Tem algum estilo/tipo favorito? Quadros? Móveis? Cerâmicas... Onde compra? Novo ou vintage?
Compro muito vintage. Sou muito fascinada por peças do passado como a Secla, as louças de Alcobaça, Aleluia, Bordallo. E claro que gosto muito da elegância dos nórdicos. Esses descobriram a elegância há muito tempo.
Há algum espaço/objeto da casa que sejam os “preferidos”?
Há uma 'cadeira verde barbearia' de madeira onde se devem ter cortado muitos cabelos. Gosto da colecção de jarras. Gosto da sala onde entra a luz que me dá força.

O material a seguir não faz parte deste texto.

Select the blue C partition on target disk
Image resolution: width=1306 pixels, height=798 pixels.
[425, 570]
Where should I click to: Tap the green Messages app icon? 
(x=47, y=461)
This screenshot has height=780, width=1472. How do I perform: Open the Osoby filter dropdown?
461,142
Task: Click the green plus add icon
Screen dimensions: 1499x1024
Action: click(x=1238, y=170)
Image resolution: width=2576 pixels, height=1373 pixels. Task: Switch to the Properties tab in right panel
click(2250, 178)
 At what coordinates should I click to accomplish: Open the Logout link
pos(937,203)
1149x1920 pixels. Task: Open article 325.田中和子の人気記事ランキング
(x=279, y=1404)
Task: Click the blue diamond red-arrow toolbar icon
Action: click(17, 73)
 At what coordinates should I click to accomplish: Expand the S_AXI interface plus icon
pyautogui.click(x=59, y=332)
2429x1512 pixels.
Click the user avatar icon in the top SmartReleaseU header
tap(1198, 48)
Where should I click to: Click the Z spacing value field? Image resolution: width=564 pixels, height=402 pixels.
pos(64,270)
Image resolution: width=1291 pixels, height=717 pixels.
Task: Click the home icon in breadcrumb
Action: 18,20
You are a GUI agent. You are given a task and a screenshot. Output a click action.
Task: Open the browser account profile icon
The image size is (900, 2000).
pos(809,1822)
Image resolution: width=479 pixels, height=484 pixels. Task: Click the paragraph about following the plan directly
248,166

“Manhãs luminosas, pessoas boas, flores bonitas”. Faz-se o pleno assim?
Faltam só os brindes: à saúde, ao amor e à beleza!
Guardou muitas “caixas de lata (douradas) com flores que traziam chocolates ou bolachas” e que depois eram utilizadas para outras coisas? Reutilizar é palavra de ordem para si?
Não guardei mas elas foram o princípio do meu fascínio por coisas mais antigas. Reutilizo sim. E muitas das peças que me fascinavam em criança estão aqui em casa. Viajaram da infância para esta outra vida.
As casas são como os cheiros, ajudam a construir memórias? Como sente que podem os espaços influenciar as nossas vivências?
Repare, hoje em dia até a rádio faço de casa. Já me sentia em casa a fazer rádio mas agora estar aqui é fonte também de inspiração. E não parecendo todos os dias podem ser diferentes mesmo em tempo de pandemia.

Ouve muita música em casa? Qual foi a banda sonora neste período de pandemia? O livro? O filme e a série?
Ouço todos os dias. Agora mesmo estou a ouvir. Faço playlists para os amigos e que depois replico na cozinha, na sala, na casa de banho, no quarto. A minha última playlist (no Spotify) chamada “Uma ternura confusa” é a que mais tenho ouvido. Acho que traduz um sentimento bom qualquer.
Séries: tantas! Gostei da 4ª temporada do The Crown (não vi as outras por embirração, confesso). Ainda agora vi um filme belíssimo chamado “O Ninho” (uma sugestão do Pedro Mexia). Voltei aos poemas do livro “Misteriosamente feliz” de Joan Margarit que morreu recentemente.
Por que é que as flores secas são fotografias guardadas para sempre?
Nelas está cristalizado um momento. Vários. Tenho-as aqui e vejo muito para além do que a jarra permite.

“Há muitas vezes paz quando se fecha a porta de casa”. De que forma podemos (e devemos) valorizar a nossa casa?
Cuidando dela. Fazer dela mais um de nós. Não a reduzir ao caracter utilitário. Mesmo uma casa pequenina pode estar cheia de detalhes. De encanto. E revelar-nos a tal essência (que não se mede em metros quadrados).
A pandemia fez despertar a necessidade e a vontade de muitos mudarem de casa. Sente o mesmo? Qual seria a sua casa ideal?
Esta é a minha casa ideal. Talvez um dia ter uma cabana no campo. Por agora sou misteriosamente feliz aqui.